Do lado de fora do Wyndham Heights, uma demonstração silenciosa de riqueza e controle desenrolava-se com precisão praticada.
Duas vans de luxo pretas esperavam na entrada privativa, suas superfícies polidas refletindo a luz da manhã. Atrás delas, dois SUVs pretos estavam posicionados estrategicamente, parte da equipe de segurança que nunca deixava a família Wyndham exposta. Os motoristas estavam apostos, enquanto os guarda-costas moviam-se com eficiência silenciosa, carregando malas cuidadosamente organizadas nos veículos.
Havia muitas malas. Mais do que o necessário, Aurelian teria dito.
Mas era isso que acontecia quando a família se reunia.
O concierge permanecia por perto, supervisionando tudo com atenção redobrada, enquanto os funcionários acompanhavam a movimentação com sorrisos polidos e vozes baixas. Eles estavam acostumados com a opulência, mas esse nível de presença ainda carregava um peso considerável.
As portas do elevador se abriram suavemente. As crianças saíram primeiro. Suas risadas preencheram a área da recepção imediatamente, leves e espontâneas. Tray e Tracy correram à frente, enquanto Oliver seguia com um passo mais controlado, embora a empolgação ainda fosse visível em seu rosto. Sofia e Lily ficaram juntas, sussurrando e rindo enquanto avançavam.
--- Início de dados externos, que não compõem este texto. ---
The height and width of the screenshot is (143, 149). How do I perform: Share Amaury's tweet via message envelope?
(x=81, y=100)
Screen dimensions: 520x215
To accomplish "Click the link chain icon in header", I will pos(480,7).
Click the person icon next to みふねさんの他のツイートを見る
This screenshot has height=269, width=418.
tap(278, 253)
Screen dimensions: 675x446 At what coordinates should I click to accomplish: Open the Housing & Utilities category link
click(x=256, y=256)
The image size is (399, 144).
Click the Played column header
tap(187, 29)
Mercy saiu logo atrás deles, com uma presença calma, mas calorosa, sua atenção voltada para as crianças.
Aurelian veio por último. Ele parou por um breve segundo ao entrar na recepção, seu olhar varrendo a cena. Ele ainda estava se ajustando a esta versão de sua vida. Compartilhar espaço, tempo e sua esposa.
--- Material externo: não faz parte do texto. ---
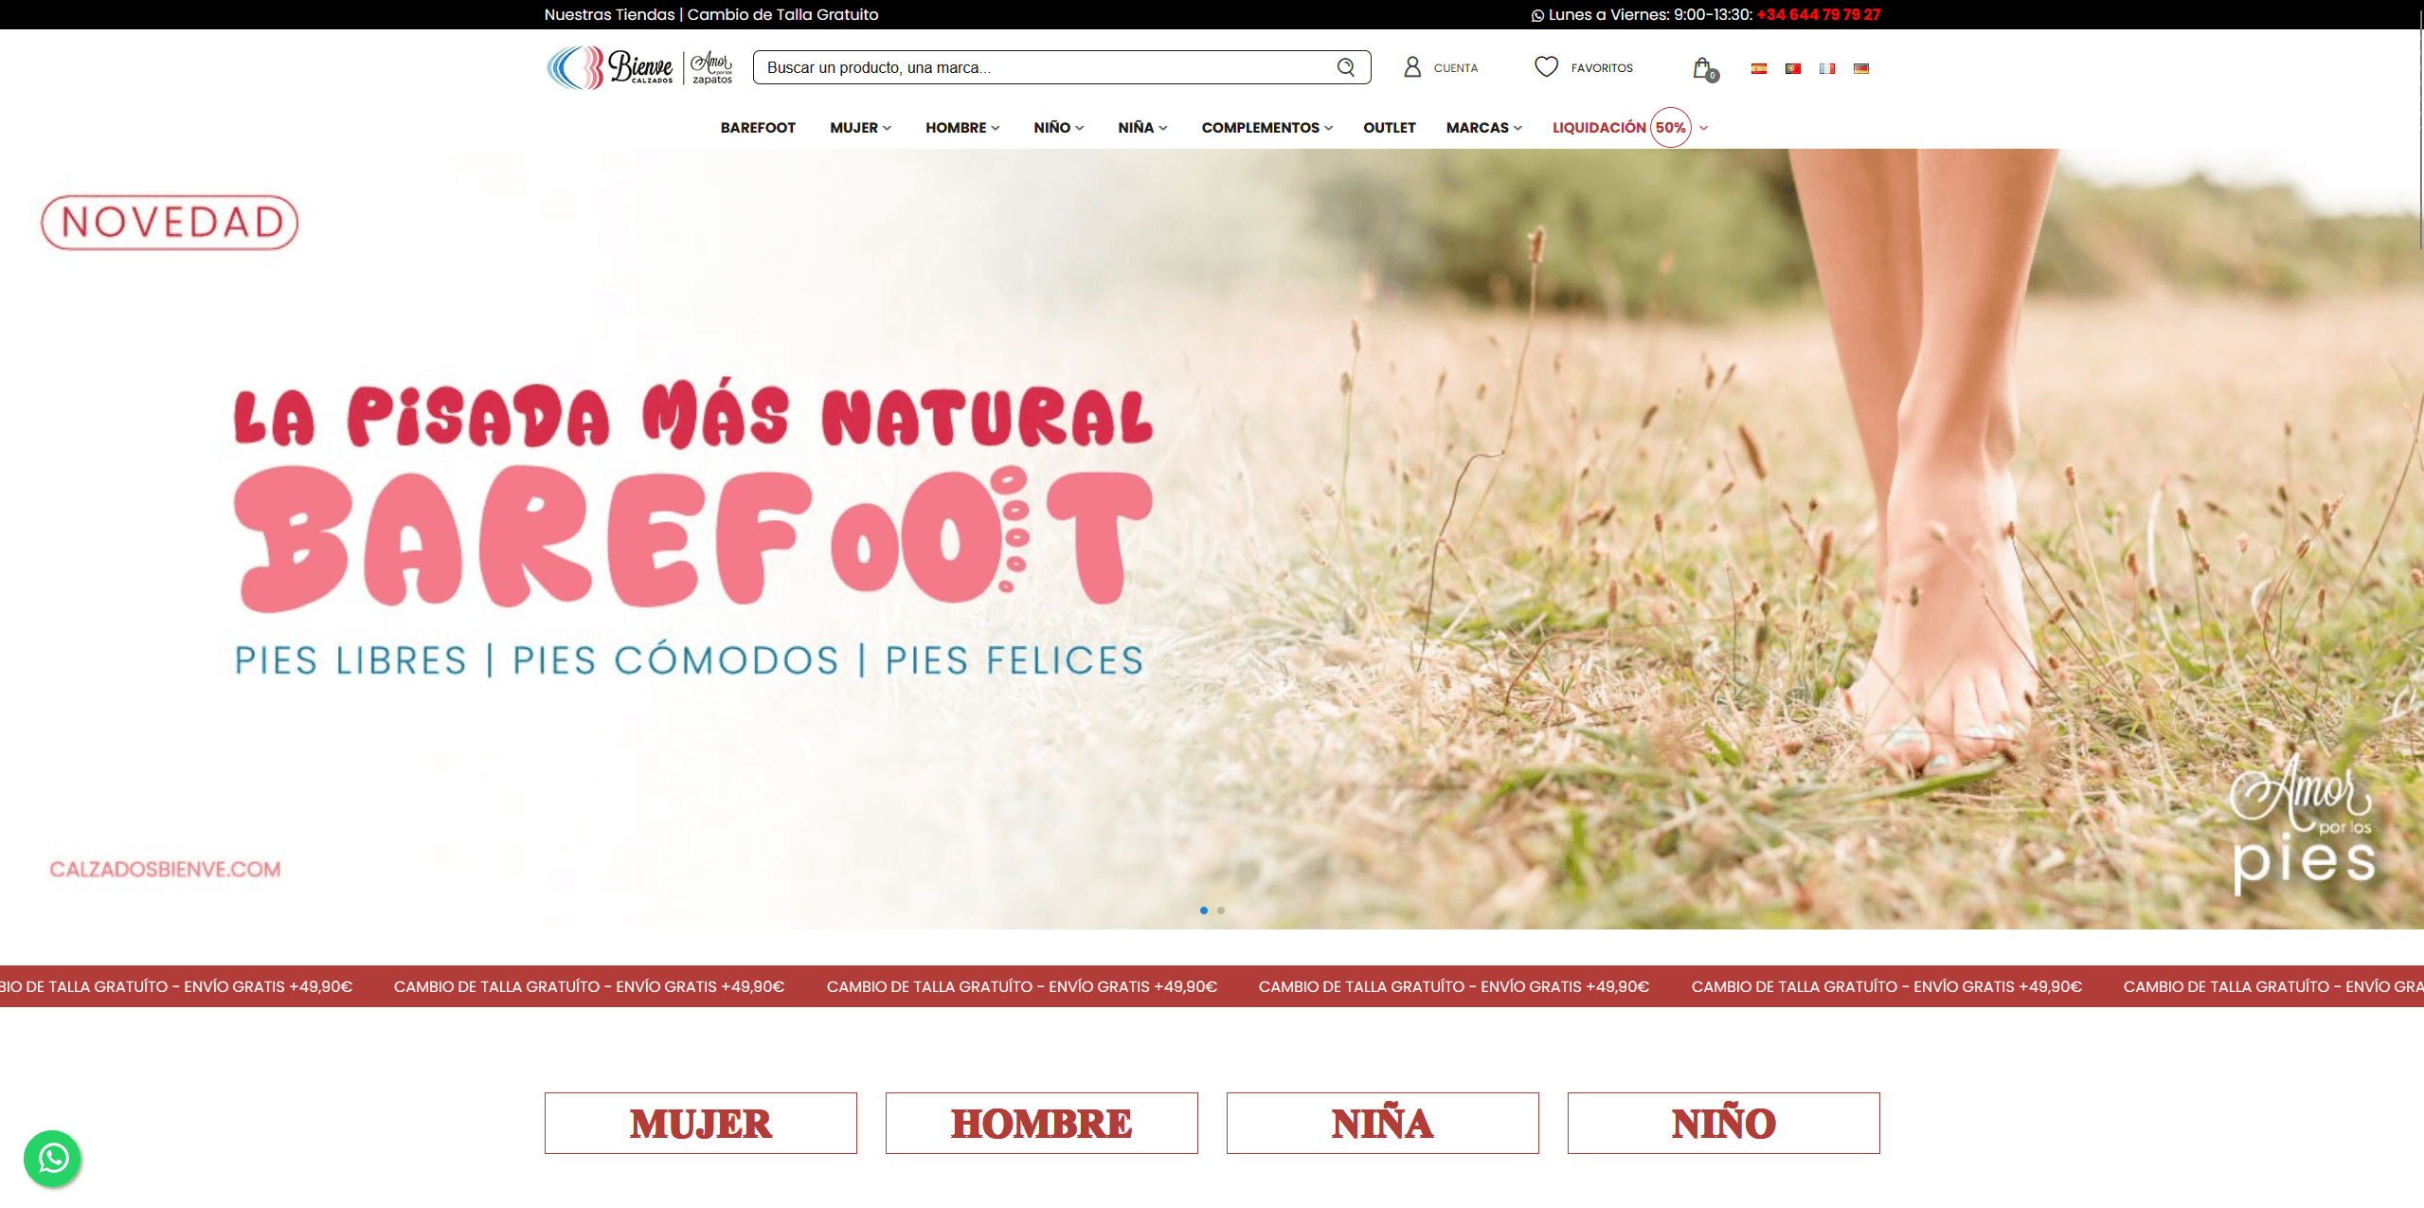2424x1208 pixels.
Task: Click the HOMBRE category button
Action: click(1041, 1124)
Não era algo que lhe vinha naturalmente. Mas ele estava tentando.
Os funcionários os cumprimentaram educadamente enquanto passavam.
— Bom dia, senhor.
— Bom dia, senhora.
Aurelian deu um pequeno aceno em resposta. Foi sutil, mas foi o suficiente.
A reação foi imediata. Os funcionários trocaram olhares rápidos, claramente surpresos. Aurelian era conhecido por sua natureza distante. Ele reconhecia apenas o necessário e raramente ia além disso. Esse gesto simples, embora pequeno, não passou despercebido.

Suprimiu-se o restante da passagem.